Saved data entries
▼

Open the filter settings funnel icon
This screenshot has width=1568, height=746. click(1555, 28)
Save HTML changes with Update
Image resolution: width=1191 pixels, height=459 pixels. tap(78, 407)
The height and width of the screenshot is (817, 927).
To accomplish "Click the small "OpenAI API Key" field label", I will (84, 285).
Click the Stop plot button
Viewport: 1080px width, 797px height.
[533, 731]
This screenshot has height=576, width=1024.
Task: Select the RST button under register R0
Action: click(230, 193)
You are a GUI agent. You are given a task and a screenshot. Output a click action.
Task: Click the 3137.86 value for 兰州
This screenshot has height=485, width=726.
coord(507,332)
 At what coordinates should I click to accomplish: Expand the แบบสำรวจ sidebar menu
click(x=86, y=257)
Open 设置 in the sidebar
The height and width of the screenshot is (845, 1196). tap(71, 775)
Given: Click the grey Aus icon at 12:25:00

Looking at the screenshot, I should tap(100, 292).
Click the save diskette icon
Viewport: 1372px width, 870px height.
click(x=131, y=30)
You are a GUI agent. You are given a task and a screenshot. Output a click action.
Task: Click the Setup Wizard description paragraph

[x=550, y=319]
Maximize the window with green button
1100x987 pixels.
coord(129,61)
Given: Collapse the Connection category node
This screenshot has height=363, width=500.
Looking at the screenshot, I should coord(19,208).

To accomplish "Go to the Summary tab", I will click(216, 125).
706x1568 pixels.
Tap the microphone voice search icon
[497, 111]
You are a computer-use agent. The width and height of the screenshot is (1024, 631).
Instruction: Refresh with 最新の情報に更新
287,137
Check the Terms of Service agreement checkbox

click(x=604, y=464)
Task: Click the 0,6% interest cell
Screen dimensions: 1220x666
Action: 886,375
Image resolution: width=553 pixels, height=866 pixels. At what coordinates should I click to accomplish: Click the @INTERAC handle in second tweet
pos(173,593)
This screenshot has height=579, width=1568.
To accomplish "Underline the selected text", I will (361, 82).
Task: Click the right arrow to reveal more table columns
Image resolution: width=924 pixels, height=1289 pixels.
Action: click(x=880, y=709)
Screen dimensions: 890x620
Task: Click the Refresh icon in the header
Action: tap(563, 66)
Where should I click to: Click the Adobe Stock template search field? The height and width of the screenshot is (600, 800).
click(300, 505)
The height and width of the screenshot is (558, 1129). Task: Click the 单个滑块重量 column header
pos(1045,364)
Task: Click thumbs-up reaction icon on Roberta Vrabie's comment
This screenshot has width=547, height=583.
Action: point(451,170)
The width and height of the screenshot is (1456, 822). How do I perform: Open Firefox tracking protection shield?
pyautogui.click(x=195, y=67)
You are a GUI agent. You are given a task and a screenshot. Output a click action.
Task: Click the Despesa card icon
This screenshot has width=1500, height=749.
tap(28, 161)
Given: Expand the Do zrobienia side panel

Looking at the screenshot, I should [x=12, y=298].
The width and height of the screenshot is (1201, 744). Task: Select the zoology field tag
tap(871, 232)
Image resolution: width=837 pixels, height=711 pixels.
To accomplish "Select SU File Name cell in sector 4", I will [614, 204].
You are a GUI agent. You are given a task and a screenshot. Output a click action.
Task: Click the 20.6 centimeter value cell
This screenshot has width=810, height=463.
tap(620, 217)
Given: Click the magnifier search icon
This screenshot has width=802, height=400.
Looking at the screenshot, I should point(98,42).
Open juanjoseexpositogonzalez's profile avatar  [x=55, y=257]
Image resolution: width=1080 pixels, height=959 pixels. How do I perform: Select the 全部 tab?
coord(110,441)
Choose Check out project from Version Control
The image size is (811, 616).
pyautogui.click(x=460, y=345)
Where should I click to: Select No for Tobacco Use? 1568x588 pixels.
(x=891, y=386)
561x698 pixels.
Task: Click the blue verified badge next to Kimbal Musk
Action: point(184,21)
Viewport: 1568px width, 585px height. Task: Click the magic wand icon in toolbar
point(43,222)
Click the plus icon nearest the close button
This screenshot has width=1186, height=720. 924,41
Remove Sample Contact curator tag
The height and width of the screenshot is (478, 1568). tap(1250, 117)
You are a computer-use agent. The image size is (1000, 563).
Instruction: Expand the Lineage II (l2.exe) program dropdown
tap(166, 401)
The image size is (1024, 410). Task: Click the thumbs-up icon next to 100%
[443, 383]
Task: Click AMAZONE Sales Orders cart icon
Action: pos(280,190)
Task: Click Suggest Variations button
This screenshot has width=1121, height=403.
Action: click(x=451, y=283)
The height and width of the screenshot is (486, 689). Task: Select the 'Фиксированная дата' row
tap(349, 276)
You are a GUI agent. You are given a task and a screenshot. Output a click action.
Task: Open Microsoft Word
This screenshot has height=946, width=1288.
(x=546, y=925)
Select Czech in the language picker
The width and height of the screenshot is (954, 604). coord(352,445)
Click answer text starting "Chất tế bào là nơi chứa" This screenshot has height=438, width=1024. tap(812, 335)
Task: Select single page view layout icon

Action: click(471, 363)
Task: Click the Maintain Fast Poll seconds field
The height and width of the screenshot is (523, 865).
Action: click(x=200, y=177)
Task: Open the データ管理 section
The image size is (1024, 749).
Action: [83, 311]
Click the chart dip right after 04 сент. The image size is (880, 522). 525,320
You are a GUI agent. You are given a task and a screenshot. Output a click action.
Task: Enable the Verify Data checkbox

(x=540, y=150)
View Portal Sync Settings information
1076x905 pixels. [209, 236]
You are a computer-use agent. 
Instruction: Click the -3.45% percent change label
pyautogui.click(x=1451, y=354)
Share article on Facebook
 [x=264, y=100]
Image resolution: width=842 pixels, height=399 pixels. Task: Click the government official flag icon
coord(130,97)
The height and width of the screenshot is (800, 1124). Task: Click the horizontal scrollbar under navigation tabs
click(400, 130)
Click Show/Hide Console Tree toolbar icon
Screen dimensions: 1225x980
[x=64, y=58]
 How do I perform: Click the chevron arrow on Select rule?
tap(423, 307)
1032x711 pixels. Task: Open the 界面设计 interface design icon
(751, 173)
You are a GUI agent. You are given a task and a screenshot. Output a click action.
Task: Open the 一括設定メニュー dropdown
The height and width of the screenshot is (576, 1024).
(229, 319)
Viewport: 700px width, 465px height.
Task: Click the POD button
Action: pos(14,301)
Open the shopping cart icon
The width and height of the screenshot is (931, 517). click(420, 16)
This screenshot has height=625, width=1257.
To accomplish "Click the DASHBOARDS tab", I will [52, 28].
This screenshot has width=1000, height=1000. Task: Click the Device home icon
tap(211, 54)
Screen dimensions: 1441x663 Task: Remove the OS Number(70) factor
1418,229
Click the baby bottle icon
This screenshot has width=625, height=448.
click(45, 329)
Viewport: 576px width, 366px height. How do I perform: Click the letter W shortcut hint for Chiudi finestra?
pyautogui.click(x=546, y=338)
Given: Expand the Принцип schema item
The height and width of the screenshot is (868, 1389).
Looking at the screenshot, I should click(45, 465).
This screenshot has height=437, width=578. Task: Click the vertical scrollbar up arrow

▲

> To do:
Look above for every line with the word "cell" and copy it.

> Exercise response:
Task: Click the 0,6% interest cell
To accomplish "Select SU File Name cell in sector 4", I will [614, 204].
Task: Click the 20.6 centimeter value cell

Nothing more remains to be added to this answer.